The International Linguistic Association (ILA) will hold its 67th
annual meeting at the University of Zululand, KwaDlangezwa,
KwaZulu-Natal, South Africa, from 15 to 18 June 2023. The theme of the
meeting is Rethinking Language and Linguistics for Liberatory
Epistemologies and Ontologies. In keeping with the ILA tradition, we
also invite individual papers or posters on other areas of
linguistics. Each presentation should last no more than thirty
minutes, including time for questions and discussion.

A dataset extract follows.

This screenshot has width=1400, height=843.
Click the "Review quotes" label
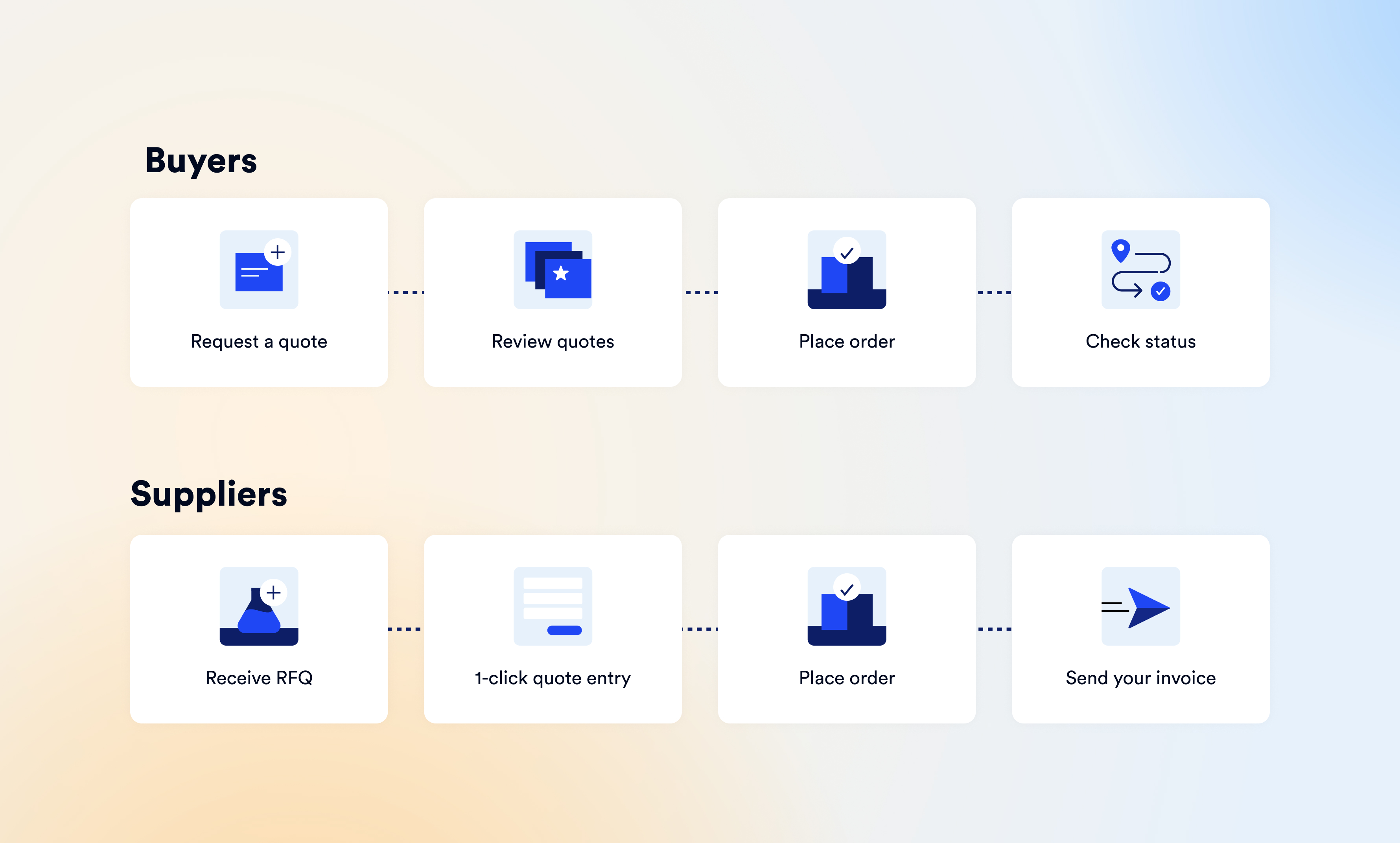tap(553, 341)
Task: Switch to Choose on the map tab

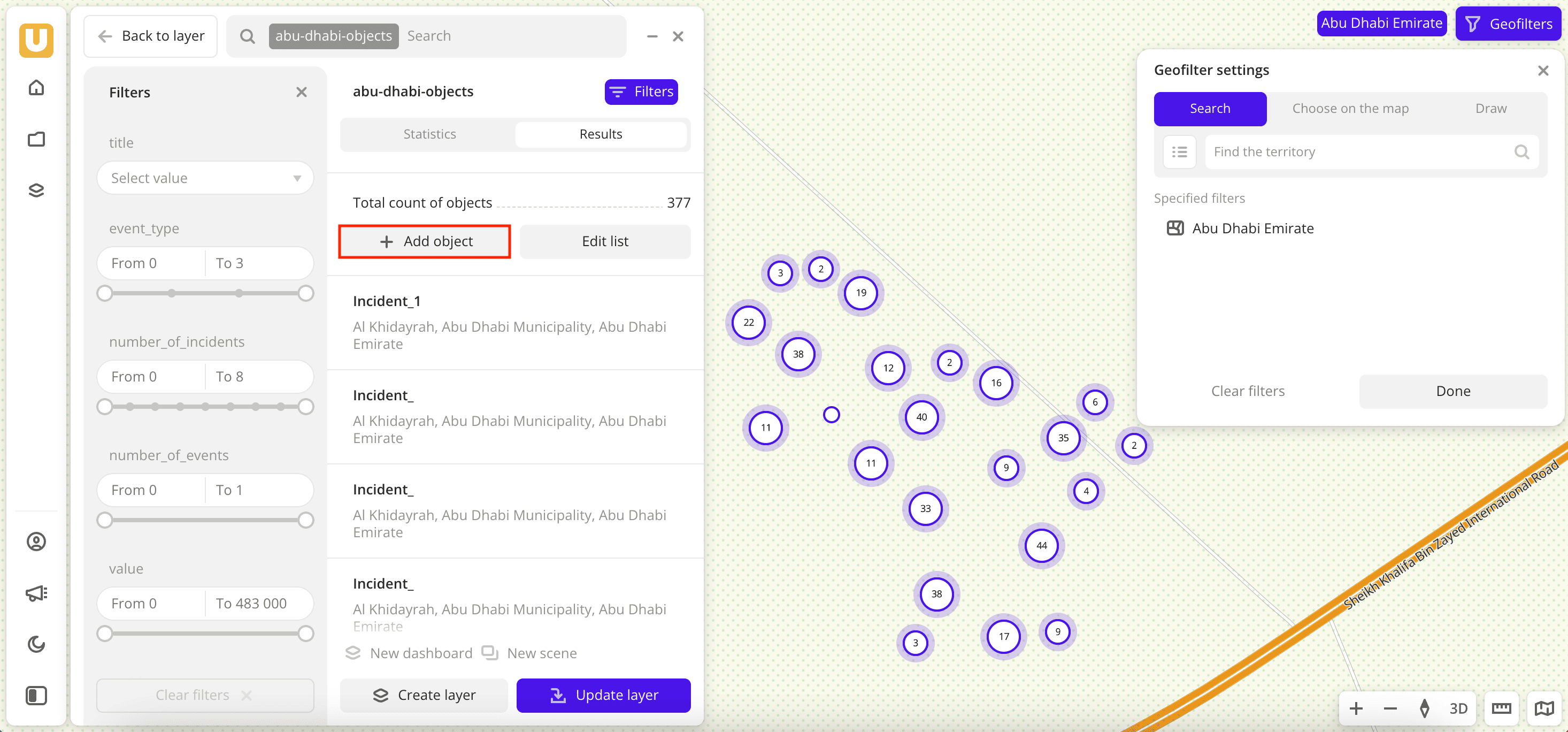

For registration details, please visit the conference website.

2nd Call for Papers:

Renewed calls for the decolonisation of education from the
#RhodesMustFall movement of 2015 and beyond have re-directed the
attention of scholars and public commentators to the often-problematic
roles of dominant European languages such as English in formal
education, especially in formerly colonised countries. The debates,
and contestations which that movement has animated over the past few
years have invited closer scrutiny of what Pennycook and Makoni (2020)
identify as “the complicities between applied linguistics,
colonialism, and capitalism”. This foregrounds the immensely powerful
impact – either negative or positive – of language policies and
practices across social, cultural, economic, and political domains. In
this regard, the enduring negative legacies of colonial
misclassifications and mis-standardisation of indigenous languages
continue to pose serious challenges today, to both linguists (applied,
socio- and educational linguists) and language teachers in schools and
universities at all levels.

This means that the need to rethink language and linguistics is urgent
especially in terms of how they can contribute positively to ongoing
debates on decolonisation of education in the formerly colonised world
and also regarding language minorities in the so-called developed
countries. There is an urgent need for alternative codes and an
expanded conceptual repertoire to redress historical linguistic
misconceptions and to promote language practices that recover and
enhance African and Global South epistemologies and ontologies. This
is critical to an understanding of knowledge production as “a
territory” (Moetsi, 2016) to which marginalised, formerly colonised,
historically disadvantaged, and excluded people have legitimate
claims. New, liberatory approaches to language and linguistics would
enhance the life chances of such populations by helping reclaim their
“self-worth, power and creativity” in a world that is increasingly
hostile to them.

This international multidisciplinary conference invites papers that
explore such possible approaches from formal linguistics,
sociolinguistics, and applied linguistics. We look forward to
presentations that move beyond dominant monolingual and metalinguistic
assumptions and examine new possibilities in multilingualism, language
learning, languages of learning and teaching (LoLT) in education,
literacies, and language rights. We are particularly interested in
perspectives from/about the Global South and indigenous communities
which complicate and question received ways of thinking about
language, literacy, and linguistics. Themes include but are not
limited to:

- Multilingualism and heritage language practices in Africa.
- The role of language in the decolonisation of the curriculum.
- Language and decolonisation of pedagogy.
- Digital and computational skills in languages and linguistics.
- English as LoLT in (South) Africa.
- Standardisation of indigenous languages.
- Growing use of English as LoLT in non-English speaking European
universities.
- The political economy of tests such as IELTS and TOEFL.
- Grassroots language and literary studies.
- Language acquisition versus language learning.
- Local language/linguistic practices in global social media
- Liberatory/emerging language and linguistic epistemologies/theories

In keeping with the ILA tradition, we also invite individual papers or
posters on other areas of linguistics. Each presentation should last
no more than thirty minutes, including time for questions and
discussion. This year’s conference will accommodate both in-person and
hybrid (synchronous videoconferencing) contributions. Please indicate
your preferred modality when you register.